Présentation du dossier
Le Québec que nous voulons
par Claude Rioux
On s’est indigné des propos du ministre sortant du Développement économique, Raymond Bachand, lorsqu’il a déclaré qu’une « campagne électorale n’est pas la bonne place pour réfléchir sagement sur les questions philosophiques ou sur des valeurs ». Il a pourtant bien raison : ces campagnes consistent d’abord et avant tout à faire de beaux sourires, serrer des mains, se montrer un peu partout, mentir, détourner l’attention des sujets importants, lancer des promesses en l’air et entreprendre des discours creux. La farce électorale qui vient de prendre fin l’a bien confirmé, en dépit des efforts louables mais vains de Québec solidaire pour « élever le débat ». Réfléchir sur des questions philosophiques ou sur des valeurs, c’est là justement la prétention de ce petit dossier qui n’en a pas d’autre. Le Collectif de rédaction a demandé à quatre de ses membres de soumettre à nos lecteurs et lectrices une réflexion sur autant d’enjeux importants : la culture, la démocratie, l’économie et la santé. Des pistes de réflexion pour le Québec que nous voulons.
Lucie Mercier met en évidence le fossé qui sépare l’atteinte du droit à la santé pour toutes et les intérêts d’une « industrie de la santé » en pleine effervescence qui mise, pour sa croissance, autant sur les nouvelles technologies… que sur la pérennité des maladies. Elle propose un effort collectif sur les déterminants de la santé – les questions sociales, économiques et politiques qui, avec le bagage génétique propre à chacune, déterminent la santé des individus. Abordant la question de la démocratie, Normand Baillargeon, dans un registre à la fois rationaliste et spéculatif, soumet à notre analyse un modèle, celui des « conseils ». Ceux-ci, bien qu’ayant une assise locale, ne se limiteraient pas à cette sphère et leur pouvoir pourrait être projeté au niveau national, voire mondial.

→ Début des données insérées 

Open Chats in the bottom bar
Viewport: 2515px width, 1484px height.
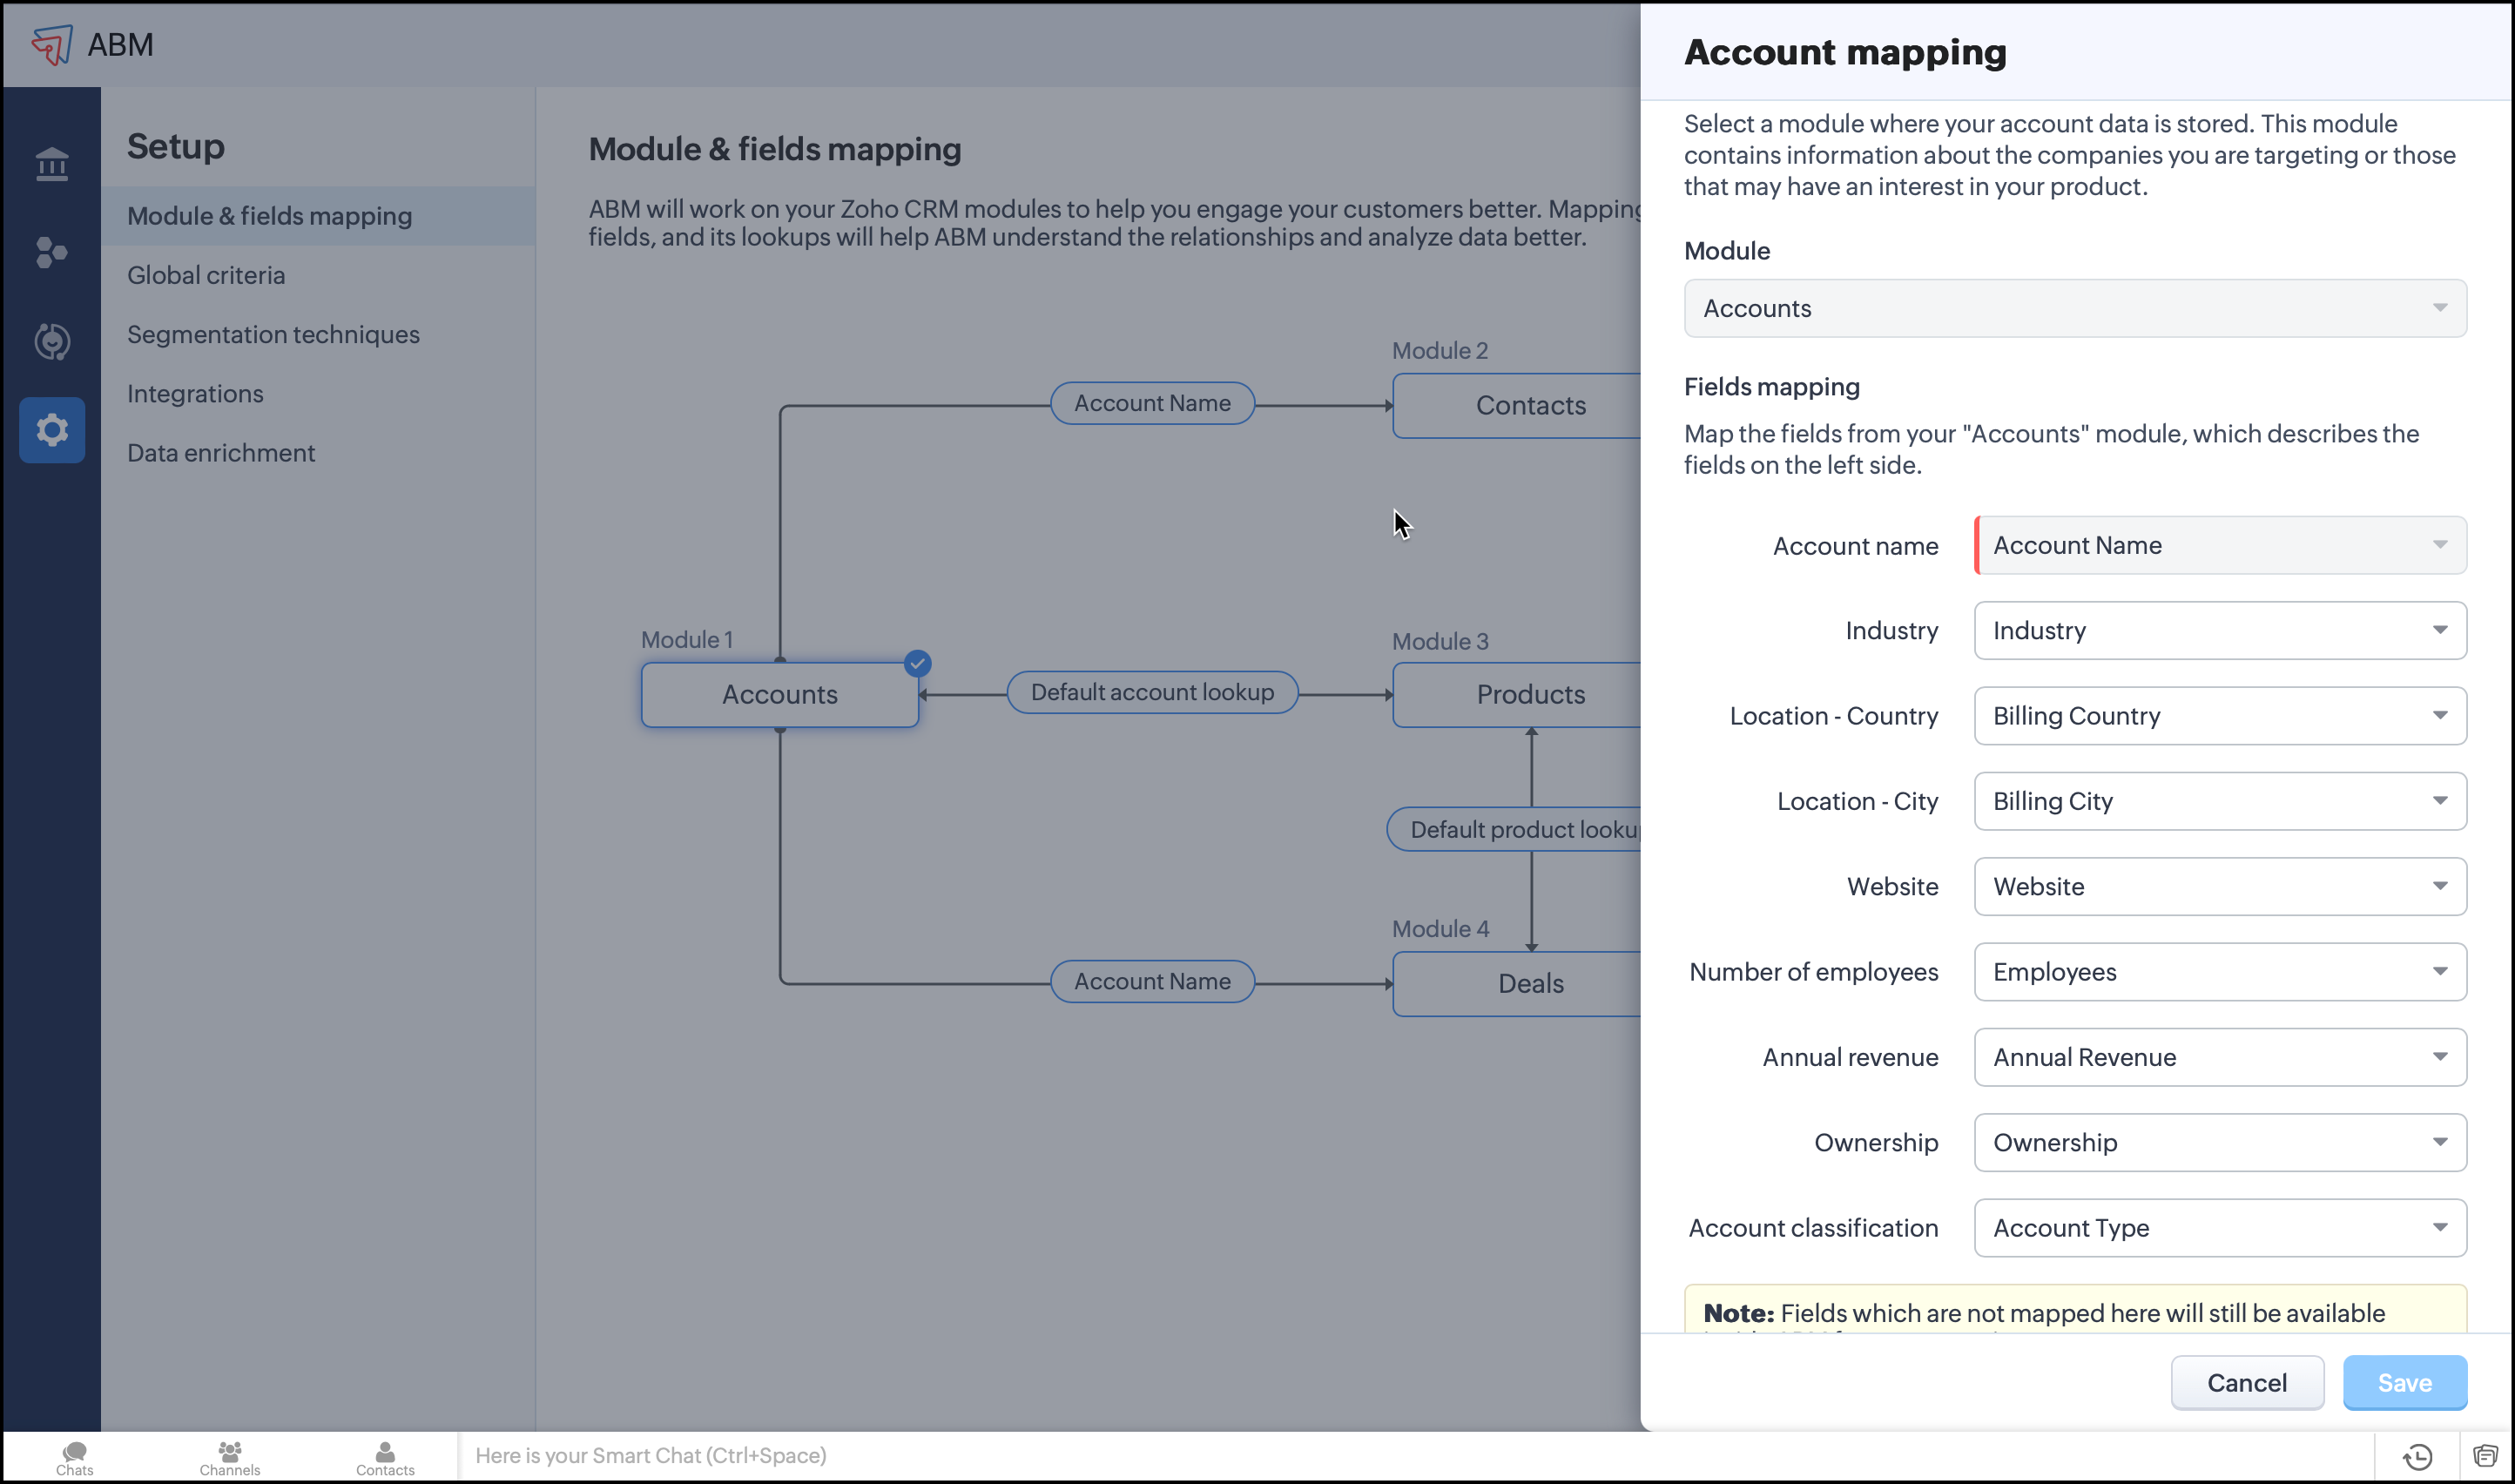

En partant de la même prémisse – c’est-à-dire la nécessité de penser des alternatives glocales (à la fois globales et locales) –, Gaétan Breton pose quant à lui quelques balises pour un débat sur les fins et les moyens d’une économie mise au service du politique et du social. En prenant l’exemple de l’agriculture (de sa production et de son commerce), il plaide pour une décroissance économique et un arrêt du productivisme, seules façons de contrecarrer l’essence destructrice du capitalisme. Enfin, Claude Vaillancourt, faisant appel à son imagination autant qu’à son sens critique, a pris au mot le titre de ce dossier pour nous entraîner dans une utopie où la culture, ni trash ni élitiste, serait non pas vue comme une pompe à fric, mais comme la manifestation la plus féconde de notre libération collective.